▸ **ACTIVITY**
Omit all pictures. Reproduce exactly the lines from the first line of the records below through the line with "Given: Set Crimeware to Report only".

▸ **Stored data entries**
------------------------------------

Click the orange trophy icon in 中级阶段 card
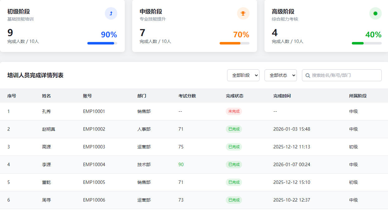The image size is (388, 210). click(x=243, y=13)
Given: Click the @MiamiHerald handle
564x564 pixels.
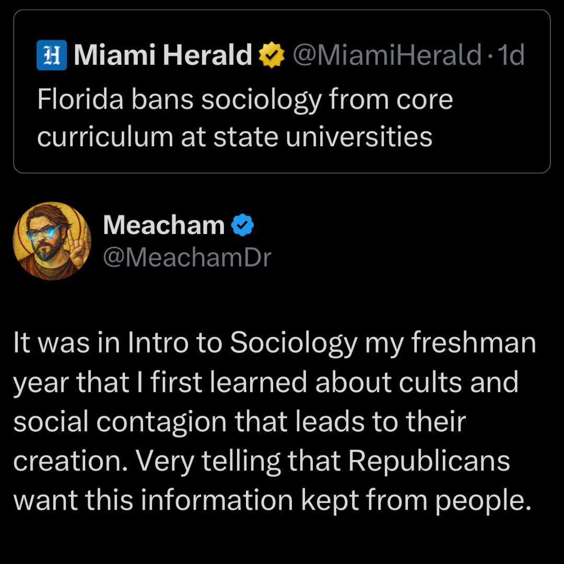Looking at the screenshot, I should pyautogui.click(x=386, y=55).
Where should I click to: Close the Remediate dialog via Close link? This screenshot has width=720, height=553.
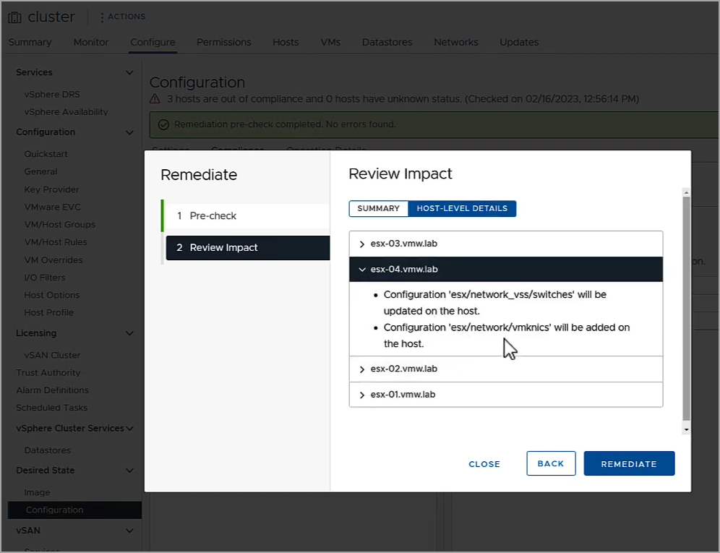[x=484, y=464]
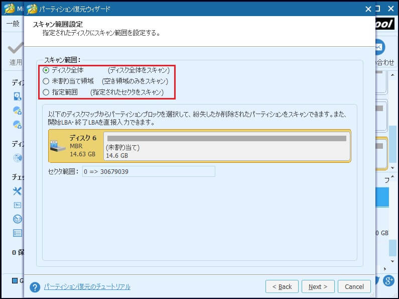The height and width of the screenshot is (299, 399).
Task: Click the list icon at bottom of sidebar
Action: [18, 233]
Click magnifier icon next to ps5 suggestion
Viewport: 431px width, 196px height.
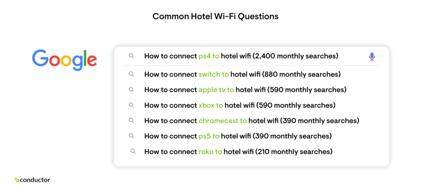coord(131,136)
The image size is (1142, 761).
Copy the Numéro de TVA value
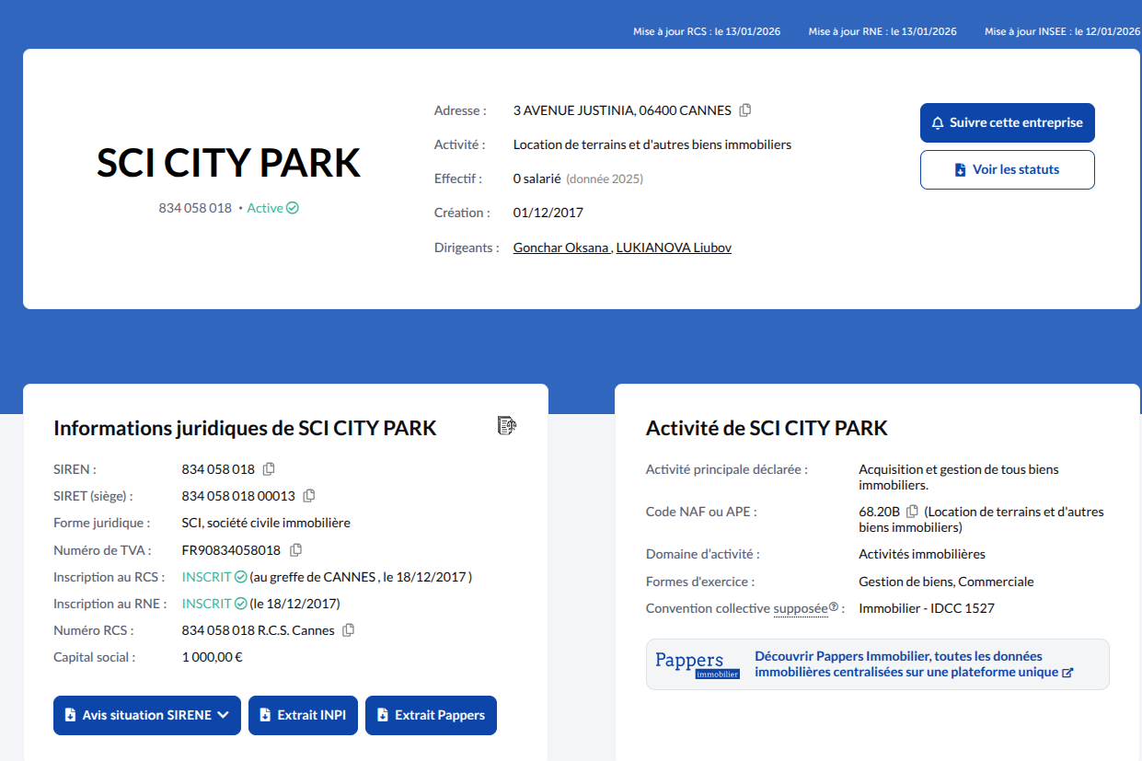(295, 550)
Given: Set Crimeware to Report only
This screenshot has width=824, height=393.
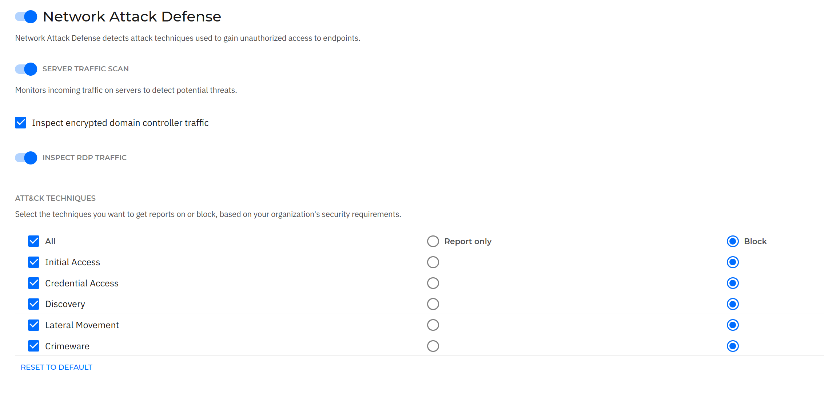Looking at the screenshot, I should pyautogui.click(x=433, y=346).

------------------------------------

▸ **FINISHED EXERCISE**
Click the orange trophy icon in 中级阶段 card
The image size is (388, 210). click(x=243, y=13)
Given: Click the @MiamiHerald handle
564x564 pixels.
Looking at the screenshot, I should pyautogui.click(x=386, y=55).
Where should I click to: Close the Remediate dialog via Close link? This screenshot has width=720, height=553.
[x=484, y=464]
The height and width of the screenshot is (299, 399).
Task: Click the list icon at bottom of sidebar
Action: [18, 233]
Click magnifier icon next to ps5 suggestion
Viewport: 431px width, 196px height.
coord(131,136)
The image size is (1142, 761).
Copy the Numéro de TVA value
(295, 550)
Given: Set Crimeware to Report only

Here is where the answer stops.